The use case is the following:
I have an object detection network, and I am compiling the module using the C target and the AOT executor. In the generated C source file, I am able to obtain the main function, which in turn calls all the graph operators. What I would like to do is to separate the entire network into 2 different functions: one that has all the network operators, and one that has all the PostDetectionProcess operators.
Basically, I want to group all the operators created by the convert_detection_postprocess function in the tflite frontend file into one function in the resulting C source code.
Thanks for the detailed writeup. I agree it would be useful to propose a way for people to do this kind of thing.
I think your best bet right now would be to partition the Relay program into two parts either manually (by printing the Relay, editing, and re-parsing) or by writing a Relay pass. I’d suggest the former which may be easier unless you need to automate this process.
You will need to handle some amount of double-buffering to ensure there aren’t any race conditions in concurrent execution.

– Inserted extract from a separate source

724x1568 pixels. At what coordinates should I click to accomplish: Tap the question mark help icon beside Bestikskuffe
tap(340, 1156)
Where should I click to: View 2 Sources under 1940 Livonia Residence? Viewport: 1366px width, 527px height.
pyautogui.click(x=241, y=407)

I’m not sure TVM provides anything, certainly not in the C runtime anyway, to help with this.
Is there a good reason to keep them inside a single IRModule (constant reuse, maybe)?
Actually… no, I don’t need to keep them in the same IRModule. Having 2 different IRModules and then compiling then separately would work perfectly for me.

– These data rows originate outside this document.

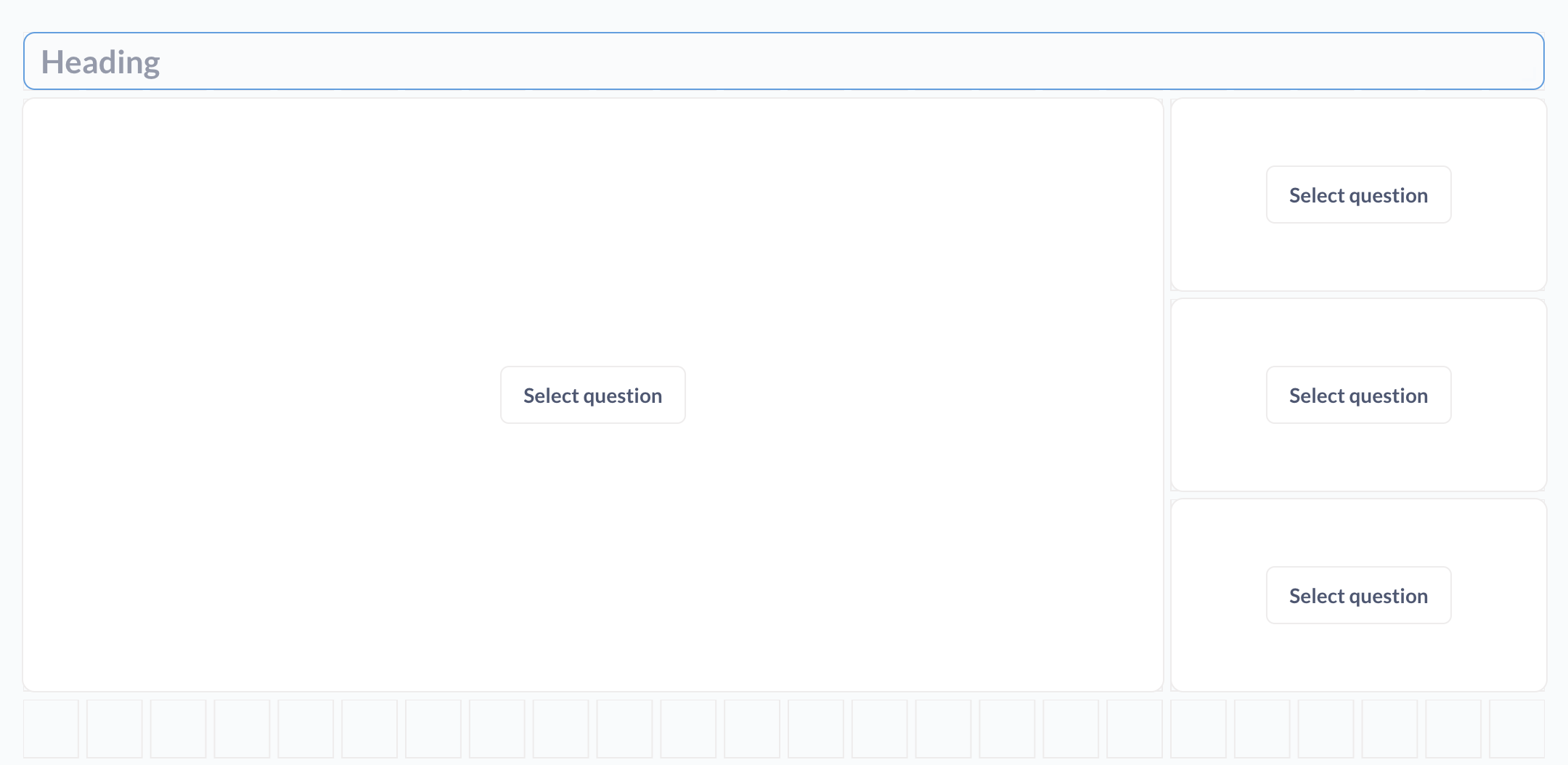
Task: Select the large left card's empty area above its button
Action: [592, 232]

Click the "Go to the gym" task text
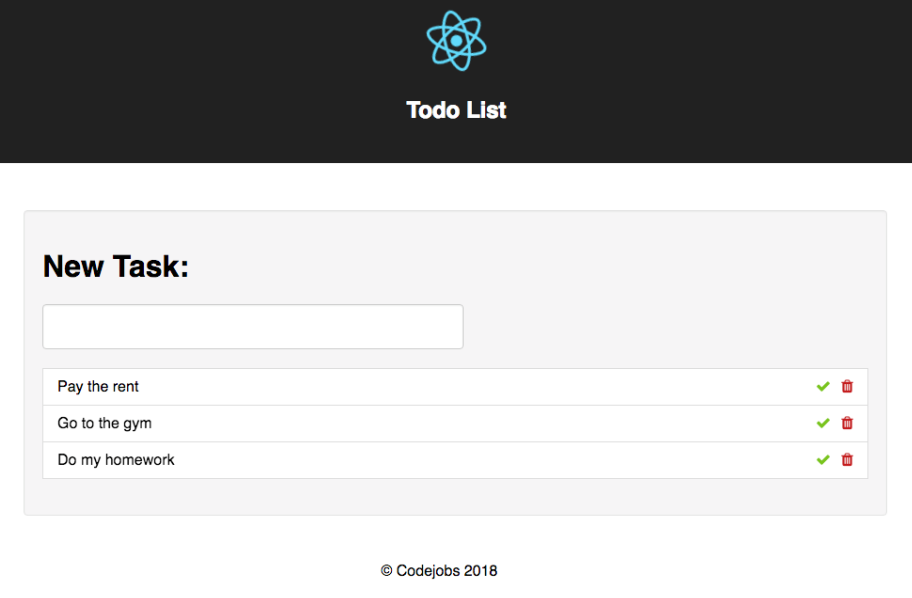click(x=104, y=423)
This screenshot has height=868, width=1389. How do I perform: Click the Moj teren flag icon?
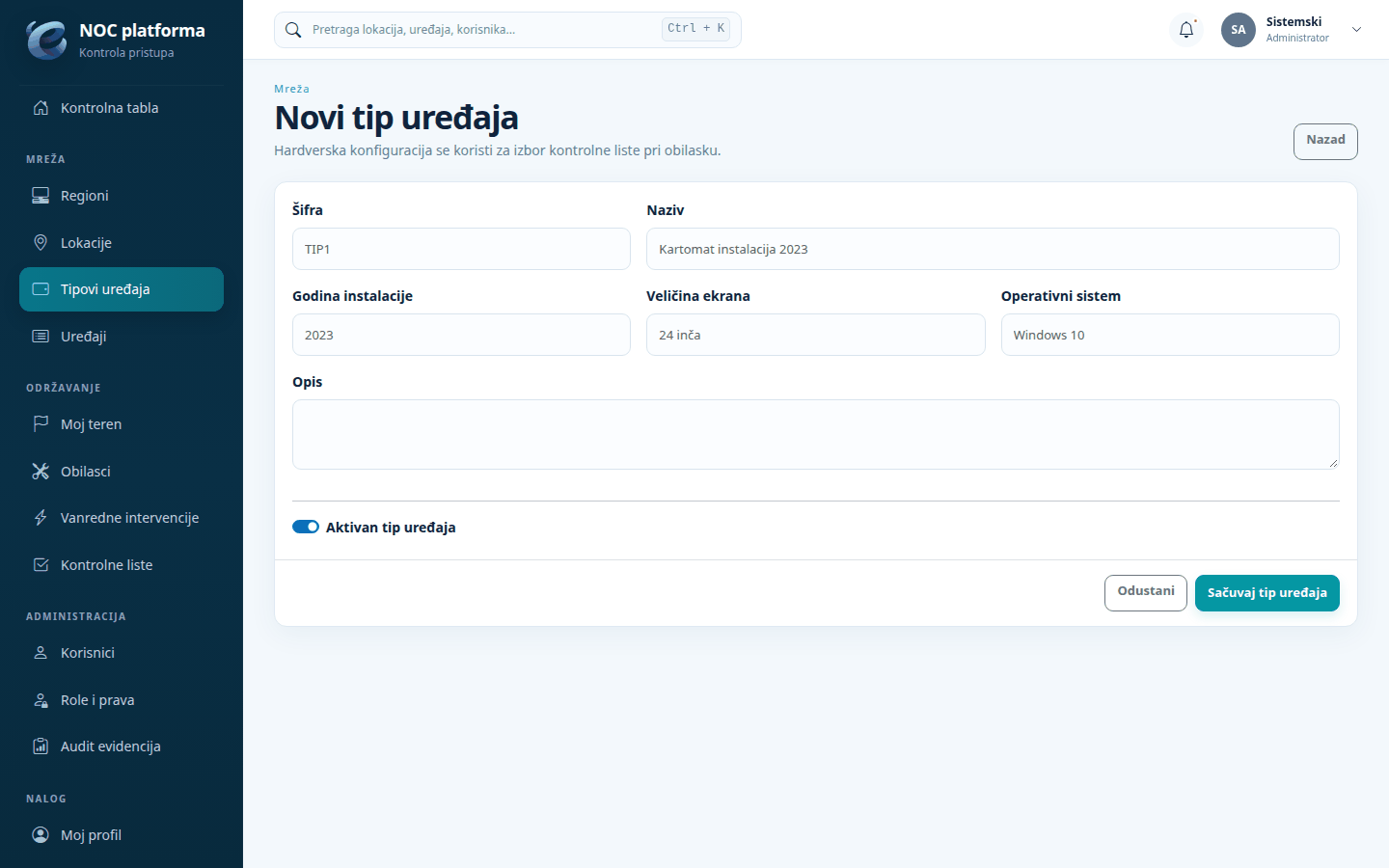(x=41, y=424)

Do you think its easier to partition the IRModule and get 2 different IRModules?
EDIT: I took a look at the partition_conversions function, because I think I could do something similar to obtain the 2 different IRModules. I thought I could use it out-of-the-box, but then noticed my use case is a little different:
As far as I understand, this is what the partition_conversions function expects as a graph:
Basically what I would like to achieve is to partition this into 2 (or 3, if we also partition the first quantize_op in a different IRModule) different modules:
One containing all ops until both dequantize_ops (so this would be an IRModule with 2 outputs)
One containing all the ops afterwards (so 2 input and 4 outputs)

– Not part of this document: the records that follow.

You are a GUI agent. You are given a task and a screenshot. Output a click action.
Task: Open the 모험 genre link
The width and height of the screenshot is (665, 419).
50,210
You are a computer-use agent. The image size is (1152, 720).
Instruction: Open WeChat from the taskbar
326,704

I believe the partition_conversions function is breaking because I have ops after the dequantize_ops, and also because I have 2 of them.
Thanks for the idea! I was able to implement what I needed by partitioning the IRModule in different modules, and taking inspiration from the function I mentioned above.
I have a deadline coming soon, but I will prepare the code and perhaps create a pull request in the near future, if I can make it a little more generic.